For the entries that follow, set down each one exactly and drop any pictures.

[Data under study Boundary: Start]

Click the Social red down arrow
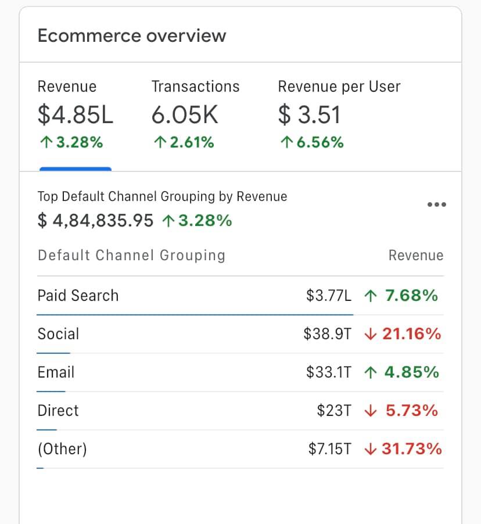 tap(369, 335)
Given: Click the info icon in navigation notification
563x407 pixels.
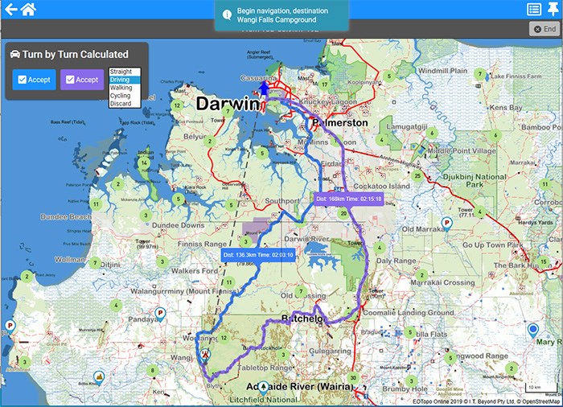Looking at the screenshot, I should click(227, 14).
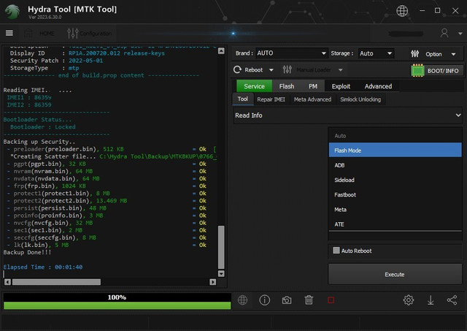Clear log with trash icon

309,300
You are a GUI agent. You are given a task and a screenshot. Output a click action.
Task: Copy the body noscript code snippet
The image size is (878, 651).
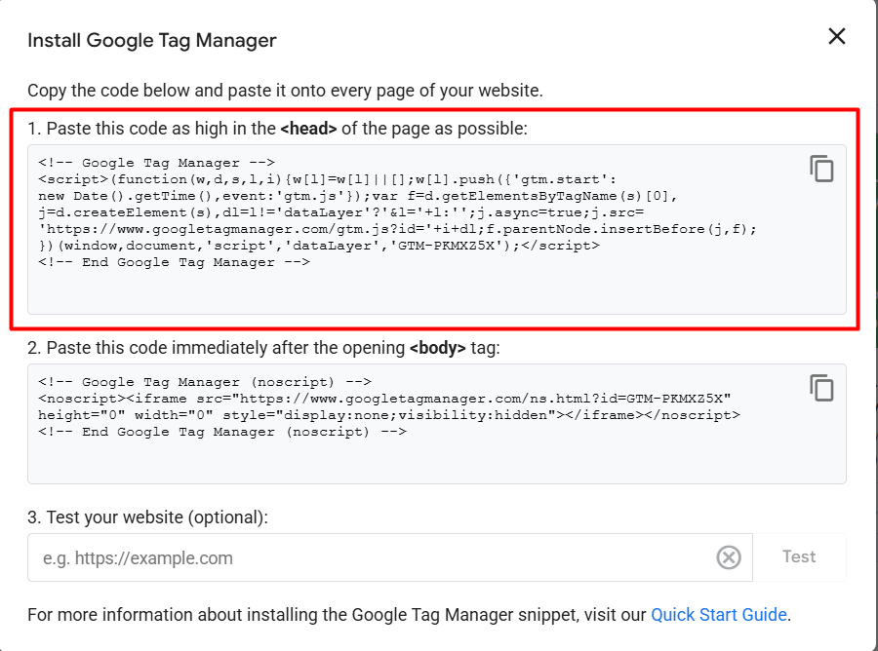(821, 387)
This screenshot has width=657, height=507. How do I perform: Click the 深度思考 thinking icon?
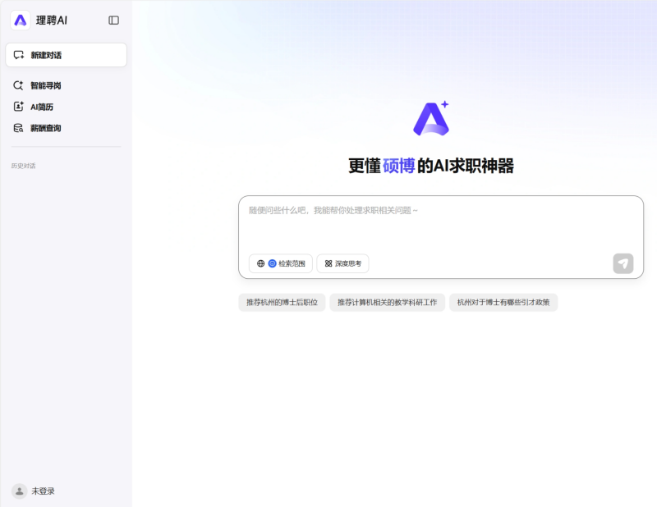pos(327,263)
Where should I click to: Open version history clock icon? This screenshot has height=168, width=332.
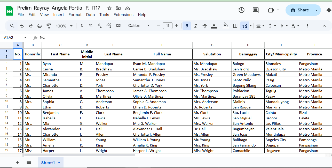click(241, 10)
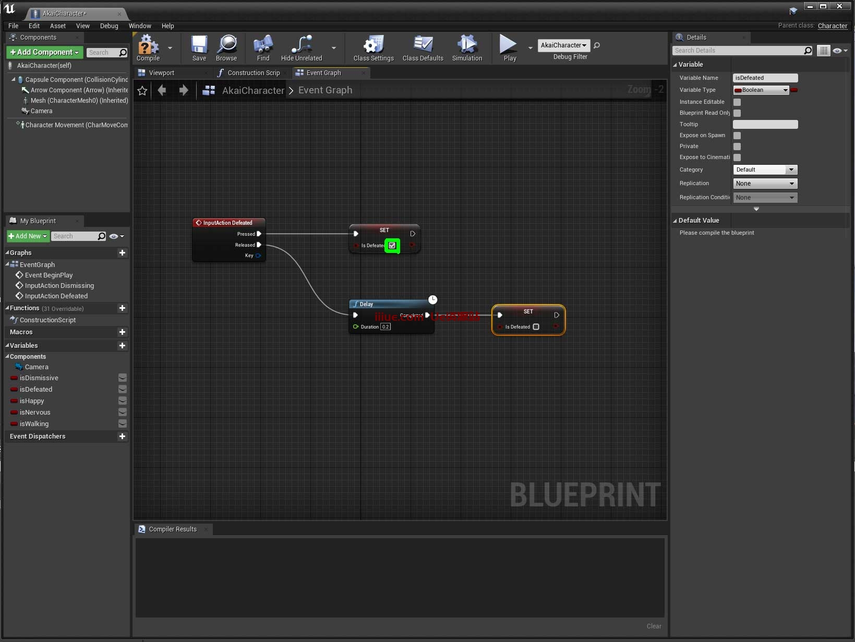Open the Variable Type Boolean dropdown

pos(761,90)
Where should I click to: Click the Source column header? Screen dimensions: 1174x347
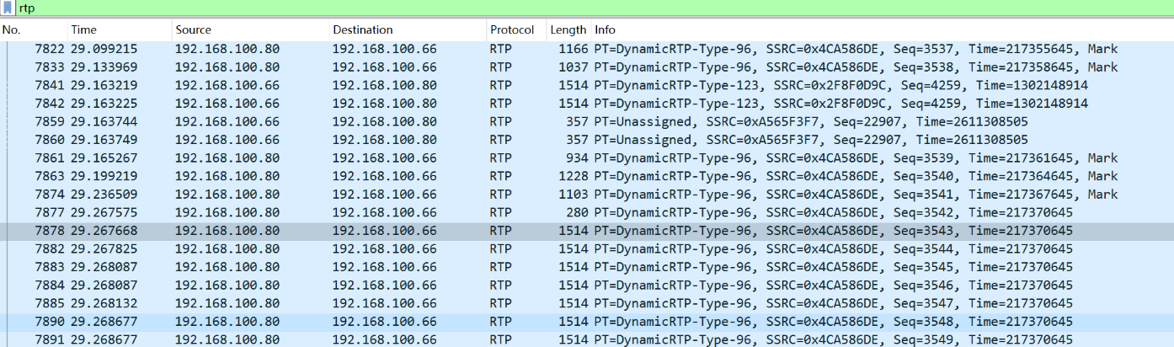tap(250, 30)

[Data under study Boundary: End]

-- Task answer --
Click the Social red down arrow
 tap(369, 335)
Given: Click the info icon in navigation notification
563x407 pixels.
Looking at the screenshot, I should click(227, 14).
Clear log with trash icon

309,300
You are a GUI agent. You are given a task and a screenshot. Output a click action.
Task: Copy the body noscript code snippet
The image size is (878, 651).
(821, 387)
This screenshot has width=657, height=507. How do I perform: Click the 深度思考 thinking icon?
pos(327,263)
Where should I click to: Open version history clock icon? This screenshot has height=168, width=332.
click(241, 10)
Open the Variable Type Boolean dropdown

pos(761,90)
Where should I click to: Click the Source column header? Screen dimensions: 1174x347
tap(250, 30)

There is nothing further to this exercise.